La prévention contre les incendies est l’une des principales préoccupations des maires des villages de l’intérieur. Une expérience intéressante est en cours sur la Communauté de Communes du Fium’orbu Castellu, en vue de créer des zones de protection contre les incendies.

Une expérience  à laquelle Jean-Baptiste SANTELLI maire de Pietra di Verde s’est intéressé, à la suite de contacts qu’il a eu avec les initiateurs du projet.

De quoi s’agit-il ?  

La réglementation connue de tous, impose aux propriétaires d’habitations, de maintenir en état débroussaillé, sur une profondeur de 50 mètres, les terrains situés autour de leur habitation, qu’ils soient ou non propriétaires de ces terrains.

C’est une mesure efficace, mais qui n’empêche pas le développement de sinistres de grande ampleur.

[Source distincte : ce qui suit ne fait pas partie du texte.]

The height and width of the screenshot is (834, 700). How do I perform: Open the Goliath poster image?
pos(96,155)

Il est donc apparu nécessaire, sur  des sites particulièrement exposés, de créer des zones de protection plus larges, même en dehors de la proximité immédiate des habitations.

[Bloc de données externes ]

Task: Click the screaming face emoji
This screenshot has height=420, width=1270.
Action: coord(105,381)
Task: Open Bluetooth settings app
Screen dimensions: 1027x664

La création de telles zones se heurte cependant à deux types de difficulté : juridique(1) et financière (2) que l’expérimentation en cours a pour objet de résoudre.

1 – En dehors de la règlementation des 50 mètres, une commune ou une communauté de commune, ne peut ni prescrire, ni exécuter, ni prendre en charge des travaux de débroussaillement ou de protection contre les incendies, qu’après avoir obtenu l’autorisation des propriétaires.

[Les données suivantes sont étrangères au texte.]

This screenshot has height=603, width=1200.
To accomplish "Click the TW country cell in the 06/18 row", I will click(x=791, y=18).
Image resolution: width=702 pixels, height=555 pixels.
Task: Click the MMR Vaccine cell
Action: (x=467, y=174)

Or les terrains sensibles, sont la plupart du temps des terrains laissés à l’état d’abandon et on se heurte à des difficultés pour pouvoir identifier ou retrouver les propriétaires dont les biens sont très souvent en indivision avec une multitude d’ayants droits, certains d’entre eux ignorant même qu’ils sont propriétaires des terrains concernés.

Dans l’impossibilité de recueillir l’assentiment de ces propriétaires, seule une autorisation des pouvoirs publics permettra de passer outre.

Des recherches effectuées, il est apparu que le code rural permet de résoudre cette difficulté.

En effet, les  articles L 151-36 et L151-37 du code rural* donnent la possibilité à la commune ou à l’intercommunalité de s’affranchir de l’autorisation des propriétaires, lorsque les travaux présentent « d’un point de vue agricole ou forestier un caractère  d’intérêt général ou d’urgence », **

La procédure est relativement simple. Après identification par la commune des terrains objet de la déclaration d’intérêt général d’urgence, il y aura une enquête publique, et si elle est favorable, l’autorisation d’intervention sera accordée par un arrêté préfectoral.

Le problème juridique semble donc assez facile à régler au regard des textes actuels.

2 – Reste alors à trouver le financement que les petites communes ne peuvent assumer ; on parle d’un coût de 10 € du mètre carré, soit 100 000 € à l’hectare. (Cf. Corse Info du 22 avril 2021)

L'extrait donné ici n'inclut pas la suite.